Ricorre per 168 euro di multa: ne pagherà diecimila

La disavventura di un mantovano multato a Verona. Dopo la contravvenzione per eccesso di velocità, ha intentato e perso la causa e deve pagare per rifondere le spese processuali

MANTOVA. “Pèso el tacòn del buso”. Il rimedio è peggiore del danno, avrà pensato l’automobilista mantovano che, multato con una contravvenzione per eccesso di velocità di 168 euro, dopo avere intentato e perso la causa si vede ora costretto a sborsarne diecimila, la maggior parte dovuta per rifondere le spese processuali.

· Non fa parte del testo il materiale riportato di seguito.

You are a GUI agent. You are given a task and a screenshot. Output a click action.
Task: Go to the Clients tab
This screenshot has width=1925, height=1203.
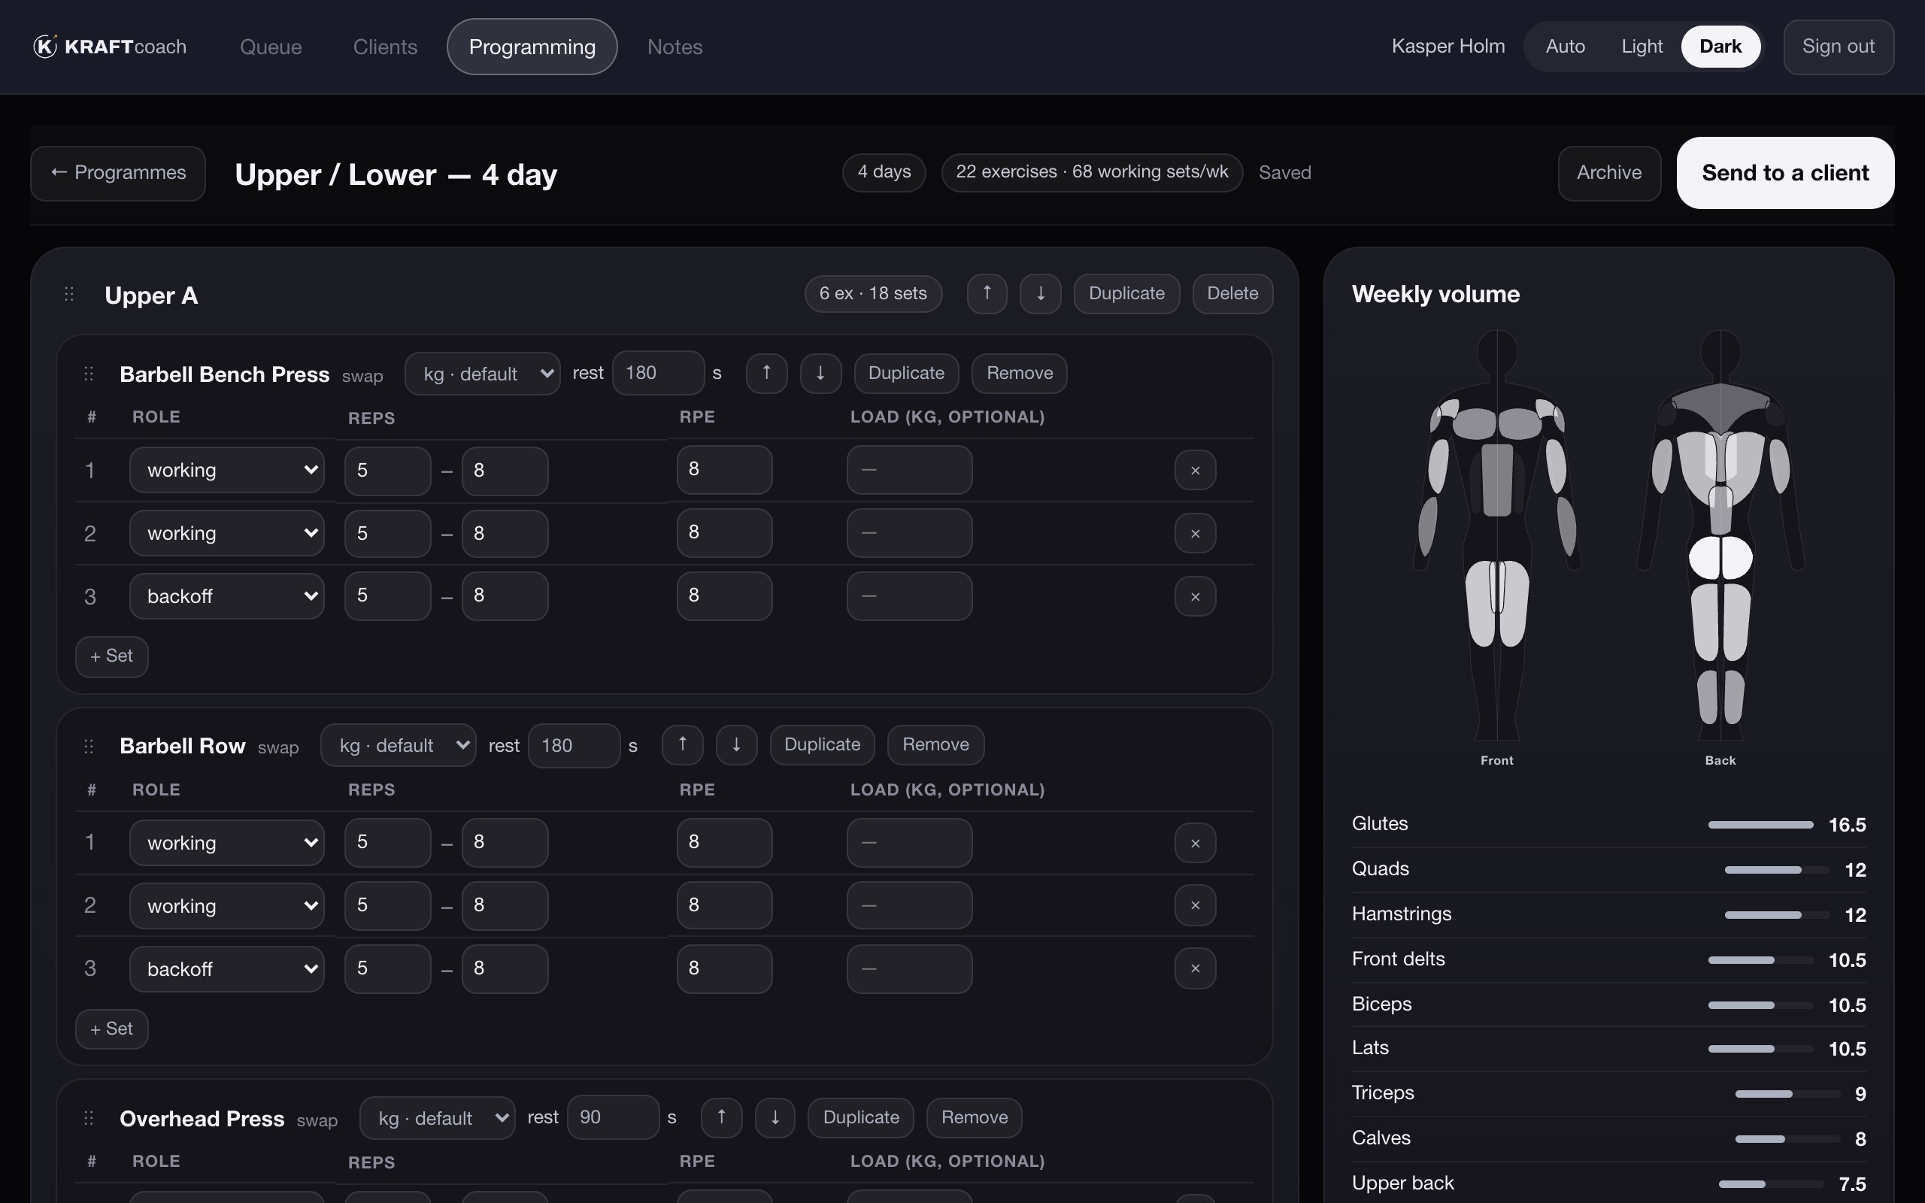[x=385, y=47]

La vicenda è capitata a Verona. L’automobilista dichiarò di non avere visto il segnale che indicava la limitazione della velocità preavvertendo della presenza del misuratore elettronico. Come rilevò il consulente del tribunale, l’ombra era proprio quella del cartello che avvisava gli automobilisti della presenza dell’autovelox. Ma l’automobilista ha deciso in ogni caso di chiamare in causa la Prefettura e il Comune scaligero sostenendo che il verbale fosse falso. La vicenda si è protratta a lungo e ha visto il suo epilogo davanti ai giudici della seconda sezione civile del tribunale di Verona. Dopo aver dichiarato il «difetto di interesse ad agire» i magistrati lo hanno condannato a rifondere le spese al Comune (7.254 euro) e le spese per il consulente tecnico d'ufficio (altri 1.066 euro), somme alle quali si aggiunge il rimborso delle spese generali in misura del 15 per cento. Il tutto per un totale di diecimila euro.